===== Exercise data =====
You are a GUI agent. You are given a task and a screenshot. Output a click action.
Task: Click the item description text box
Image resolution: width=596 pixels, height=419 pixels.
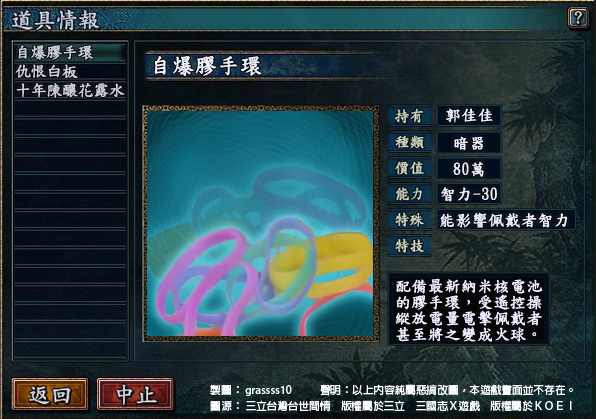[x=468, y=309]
=====
===== Exercise data =====
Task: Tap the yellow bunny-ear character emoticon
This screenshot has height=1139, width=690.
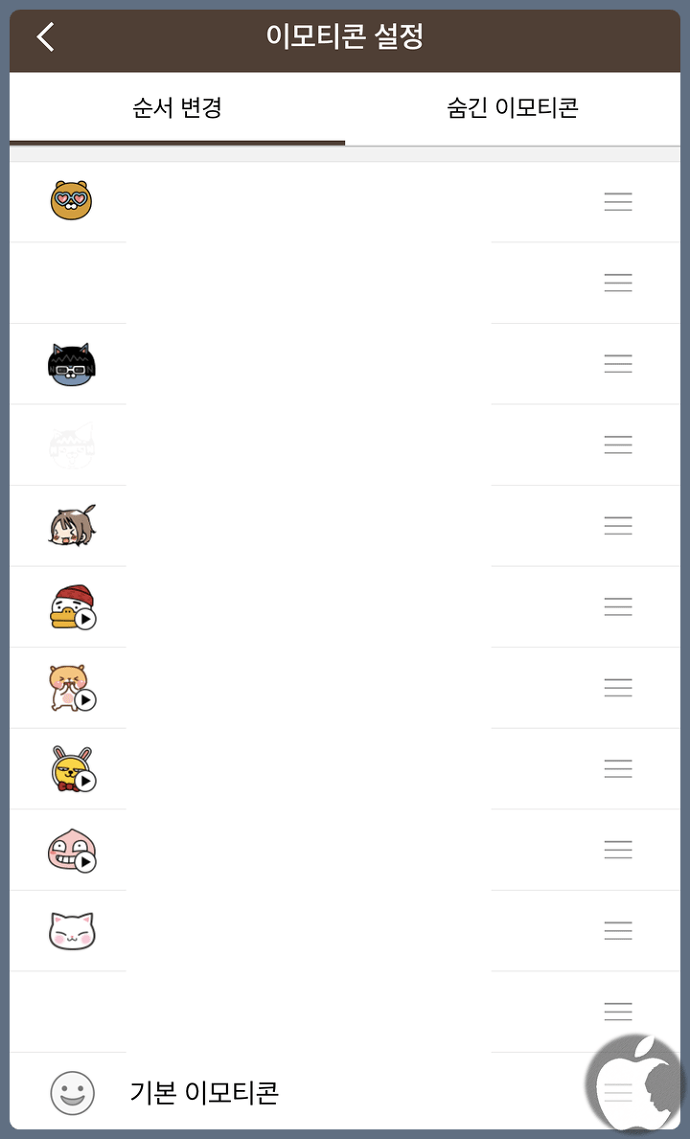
=====
===== Exercise data =====
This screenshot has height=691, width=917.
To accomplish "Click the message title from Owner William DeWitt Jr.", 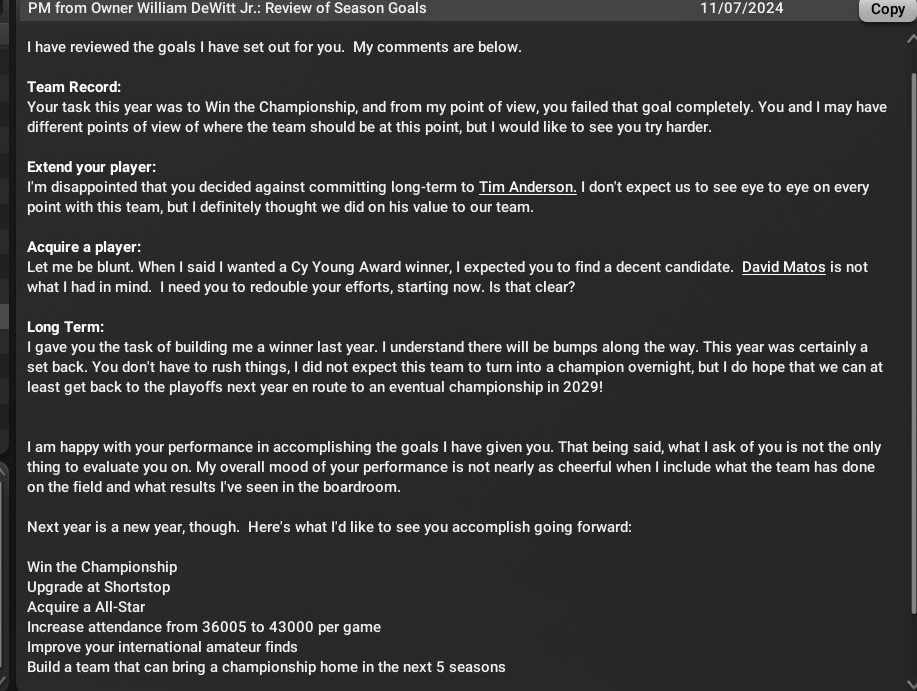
=====
* Problem to work on:
Print everything from the line that contains "This screenshot has height=691, width=917." down to the line that contains "the message title", with both of those lines included, and leave the pictures out of the answer.

* Completed exercise:
This screenshot has height=691, width=917.
To accomplish "Click the message title from Owner William DeWitt Jr.", 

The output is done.